Writing without a plan

I managed to type 14,300 words of The Killing Kind, my new WIP this week.

14,300 words. It’s a height I haven’t scaled since lockdown, and I think I’ve reached it partly because I’ve been writing without a plan.

To Plan or not to plan?

I’m a teacher, so I’d been planning to start writing The Killing Kind during the February half-term. I wanted to prepare and plan the novel with carefully marked character arcs, chapter by chapter relationship notes and a separate threads document ensuring everything gets tied up by the end. But life got in the way in the preceding weeks, so all those plans went out of the window. In the end, the on the first day of the holiday, I wrote a brief summary of Part 1 (of 3) and then started writing.

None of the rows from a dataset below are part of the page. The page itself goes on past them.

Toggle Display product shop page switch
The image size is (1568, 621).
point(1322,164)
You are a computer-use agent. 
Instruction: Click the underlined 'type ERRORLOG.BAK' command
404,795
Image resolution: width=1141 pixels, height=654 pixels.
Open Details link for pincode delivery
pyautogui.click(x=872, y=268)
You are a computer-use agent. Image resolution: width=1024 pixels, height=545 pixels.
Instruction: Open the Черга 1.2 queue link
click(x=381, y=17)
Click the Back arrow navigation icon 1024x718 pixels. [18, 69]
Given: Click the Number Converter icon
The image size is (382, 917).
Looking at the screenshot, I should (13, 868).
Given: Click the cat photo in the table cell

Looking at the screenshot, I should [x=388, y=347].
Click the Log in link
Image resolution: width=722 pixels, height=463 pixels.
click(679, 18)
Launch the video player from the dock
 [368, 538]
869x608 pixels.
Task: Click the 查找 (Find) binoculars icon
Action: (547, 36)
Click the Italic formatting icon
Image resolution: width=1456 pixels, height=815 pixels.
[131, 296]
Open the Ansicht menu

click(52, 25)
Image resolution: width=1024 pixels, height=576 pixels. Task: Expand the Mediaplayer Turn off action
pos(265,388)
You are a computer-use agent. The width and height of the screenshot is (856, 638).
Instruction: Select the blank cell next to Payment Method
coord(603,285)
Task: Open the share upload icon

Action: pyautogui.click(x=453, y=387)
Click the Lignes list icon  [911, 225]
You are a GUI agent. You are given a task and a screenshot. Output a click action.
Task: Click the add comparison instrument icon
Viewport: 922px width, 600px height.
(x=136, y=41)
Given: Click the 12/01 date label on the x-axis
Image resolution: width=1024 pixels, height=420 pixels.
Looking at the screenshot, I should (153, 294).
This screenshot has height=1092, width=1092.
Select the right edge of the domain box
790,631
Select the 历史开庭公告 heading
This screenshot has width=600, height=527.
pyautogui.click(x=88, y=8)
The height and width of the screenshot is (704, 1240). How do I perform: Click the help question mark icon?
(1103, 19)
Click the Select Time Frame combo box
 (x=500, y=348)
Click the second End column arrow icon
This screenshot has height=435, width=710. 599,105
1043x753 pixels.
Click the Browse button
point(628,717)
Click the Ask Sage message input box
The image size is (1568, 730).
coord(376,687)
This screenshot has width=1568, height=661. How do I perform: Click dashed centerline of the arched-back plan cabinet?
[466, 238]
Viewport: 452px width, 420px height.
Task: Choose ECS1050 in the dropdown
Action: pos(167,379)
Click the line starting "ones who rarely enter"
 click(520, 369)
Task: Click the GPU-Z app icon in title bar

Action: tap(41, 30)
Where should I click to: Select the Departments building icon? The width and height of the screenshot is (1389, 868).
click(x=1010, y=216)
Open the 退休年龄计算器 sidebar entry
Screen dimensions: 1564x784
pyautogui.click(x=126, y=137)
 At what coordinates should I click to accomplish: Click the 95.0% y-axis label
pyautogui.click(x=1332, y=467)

Not having to follow a rigidly structured plan possibly made my writing flow more easily. The threads, the character arcs and the relationships will have to sort themselves out in future edits. Two of the main characters are well on their way, and the antagonist is a nasty piece of work. I’m quite proud of him!

There are arguments for and against the process I’m following.

Third Book Threads

This is the third book in my Angel of the South series, so there are threads from previous novels, and continuing character arcs, histories and relationships, that I need to ensure remain consistant. Having the time to prepare the ground would have been better to ensure I avoid inconsistancies.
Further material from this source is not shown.